Heartbroken Narcissist

Nasreen Atassi should hope that her article “Searching for San Diego’s Sea Turtles…and a Job” (Cover Story, April 30) will not be read by anyone in San Diego County who is in a position to hire. What a steaming pile of dreck to foist on your readers during the worst economic downturn since the Depression: a job search by someone who hates both workers and working. Good luck with that.

Combined with self-awareness, narcissism is probably a healthy thing, part of a personality’s defense mechanism. I would cop to it. On the evidence of her article, though, it sounds (reads) as if she floats through a field of highest self-regard with no anchor of self-awareness to keep her down to earth where the rest of us plebes dwell.
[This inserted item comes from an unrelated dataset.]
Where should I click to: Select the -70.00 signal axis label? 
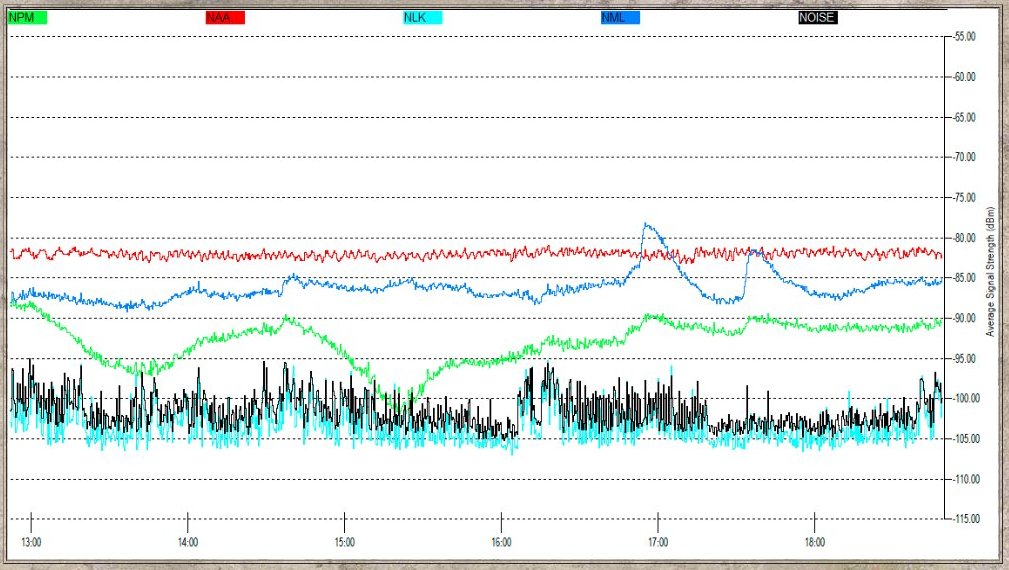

Does she have the tiniest idea how offensive some of her random thoughts are to anyone who has to work for a living? Whatever happened to respect for those who work? Myself, I love my job, but I say that people who hate their jobs are still contributing to something outside of themselves, to the larger society. Likely they are also working for the benefit of some person outside themselves. They’re likely not living at home postgraduation, bumming money from their parents, thinking of marriage as a way to avoid work, or quitting job after job while offering nothing but disdain for anyone who…well, jeez, for anyone period: if you’re working, you’re a whore in business drab, and if you’re not working, you’re a sushi-nibbling trophy wife. Nice. Thanks, Nasreen! What is it you do to support yourself again? Oh, that’s right, you keep quitting.

I wouldn’t wish Ms. Atassi’s obnoxious presence on any city, so I won’t shriek at her to go back to San Francisco, but in over 25 years of reading the Reader, I’ve never felt such animus toward any writer based on a single article. Please don’t make her a part of your stable of contributors — the others don’t deserve to have to share any column inches with a spoiled, contemptuous hack. John Brizzolara, Barbarella, Ollie, Josh Board, Naomi Wise, Ed Bedford — my favorite Reader writers and first-person narcissists all — all have something that Nasreen Atassi lacks: heart, probably a broken one. I hope she finds hers before she writes another word. Until then, I’ll pass on any article with her byline.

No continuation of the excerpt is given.